Reproduce the line containing "Select the VMware CDP proxy title" and every line after it through the end of the records. Include nothing else.
Input for this task Start Marker
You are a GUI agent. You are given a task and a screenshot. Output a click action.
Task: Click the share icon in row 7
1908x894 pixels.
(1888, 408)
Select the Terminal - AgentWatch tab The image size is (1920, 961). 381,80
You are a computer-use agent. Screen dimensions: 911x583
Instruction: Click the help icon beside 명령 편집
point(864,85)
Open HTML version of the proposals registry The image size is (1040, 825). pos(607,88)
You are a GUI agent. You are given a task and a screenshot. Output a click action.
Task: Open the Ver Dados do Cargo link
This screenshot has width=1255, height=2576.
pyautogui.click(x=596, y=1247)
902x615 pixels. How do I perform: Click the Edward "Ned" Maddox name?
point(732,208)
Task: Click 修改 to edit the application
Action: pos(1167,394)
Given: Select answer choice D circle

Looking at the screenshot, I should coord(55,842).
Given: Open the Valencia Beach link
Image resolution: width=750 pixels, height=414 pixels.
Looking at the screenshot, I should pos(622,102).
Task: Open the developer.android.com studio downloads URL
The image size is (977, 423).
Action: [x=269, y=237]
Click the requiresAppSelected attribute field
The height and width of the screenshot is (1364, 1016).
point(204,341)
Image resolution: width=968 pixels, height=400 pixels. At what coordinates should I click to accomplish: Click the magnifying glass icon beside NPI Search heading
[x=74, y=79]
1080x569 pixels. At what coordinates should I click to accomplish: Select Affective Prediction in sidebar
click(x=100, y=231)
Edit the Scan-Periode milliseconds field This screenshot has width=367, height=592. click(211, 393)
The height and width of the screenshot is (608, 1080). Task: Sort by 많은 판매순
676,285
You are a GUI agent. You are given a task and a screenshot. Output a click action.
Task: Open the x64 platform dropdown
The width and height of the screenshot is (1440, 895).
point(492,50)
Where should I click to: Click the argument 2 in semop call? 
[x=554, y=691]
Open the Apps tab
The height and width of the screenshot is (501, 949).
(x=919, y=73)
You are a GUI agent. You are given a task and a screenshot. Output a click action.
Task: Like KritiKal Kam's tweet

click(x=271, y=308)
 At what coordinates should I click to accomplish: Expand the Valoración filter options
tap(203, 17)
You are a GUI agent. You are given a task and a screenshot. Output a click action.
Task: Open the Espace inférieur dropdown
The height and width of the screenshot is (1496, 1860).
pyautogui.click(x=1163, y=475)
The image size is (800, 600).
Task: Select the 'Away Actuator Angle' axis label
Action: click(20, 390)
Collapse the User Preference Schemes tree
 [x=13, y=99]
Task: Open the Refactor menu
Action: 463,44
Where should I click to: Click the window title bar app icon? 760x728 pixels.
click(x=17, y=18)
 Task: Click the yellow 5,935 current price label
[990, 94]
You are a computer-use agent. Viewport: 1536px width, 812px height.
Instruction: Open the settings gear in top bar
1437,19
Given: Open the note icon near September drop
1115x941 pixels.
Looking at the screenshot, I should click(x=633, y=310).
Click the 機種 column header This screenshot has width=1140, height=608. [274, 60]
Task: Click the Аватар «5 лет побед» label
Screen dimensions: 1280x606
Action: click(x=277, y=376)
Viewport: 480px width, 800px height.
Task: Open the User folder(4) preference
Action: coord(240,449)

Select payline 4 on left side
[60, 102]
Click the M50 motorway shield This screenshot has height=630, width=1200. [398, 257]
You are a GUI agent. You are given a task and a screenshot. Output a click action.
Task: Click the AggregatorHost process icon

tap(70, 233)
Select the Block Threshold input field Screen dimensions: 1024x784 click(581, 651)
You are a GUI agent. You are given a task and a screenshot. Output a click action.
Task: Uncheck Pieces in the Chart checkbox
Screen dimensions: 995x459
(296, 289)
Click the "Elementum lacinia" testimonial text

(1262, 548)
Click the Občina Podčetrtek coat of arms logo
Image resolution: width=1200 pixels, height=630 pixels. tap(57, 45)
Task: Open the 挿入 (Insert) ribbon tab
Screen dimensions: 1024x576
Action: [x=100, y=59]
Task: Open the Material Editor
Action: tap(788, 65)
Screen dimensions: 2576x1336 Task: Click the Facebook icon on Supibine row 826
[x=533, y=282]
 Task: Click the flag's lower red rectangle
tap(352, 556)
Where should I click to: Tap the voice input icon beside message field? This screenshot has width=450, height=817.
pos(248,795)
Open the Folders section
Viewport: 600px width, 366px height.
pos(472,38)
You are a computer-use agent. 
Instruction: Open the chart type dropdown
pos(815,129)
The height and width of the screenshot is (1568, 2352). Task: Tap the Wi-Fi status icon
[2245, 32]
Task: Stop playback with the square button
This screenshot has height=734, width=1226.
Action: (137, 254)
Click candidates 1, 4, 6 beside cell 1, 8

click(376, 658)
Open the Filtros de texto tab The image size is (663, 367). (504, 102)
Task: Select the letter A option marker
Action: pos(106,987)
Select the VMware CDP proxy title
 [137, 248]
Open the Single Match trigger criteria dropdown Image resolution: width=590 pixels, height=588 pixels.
Input for this task End Marker
• [Expected output]
Select the VMware CDP proxy title
 [137, 248]
Open the Single Match trigger criteria dropdown Image resolution: width=590 pixels, height=588 pixels.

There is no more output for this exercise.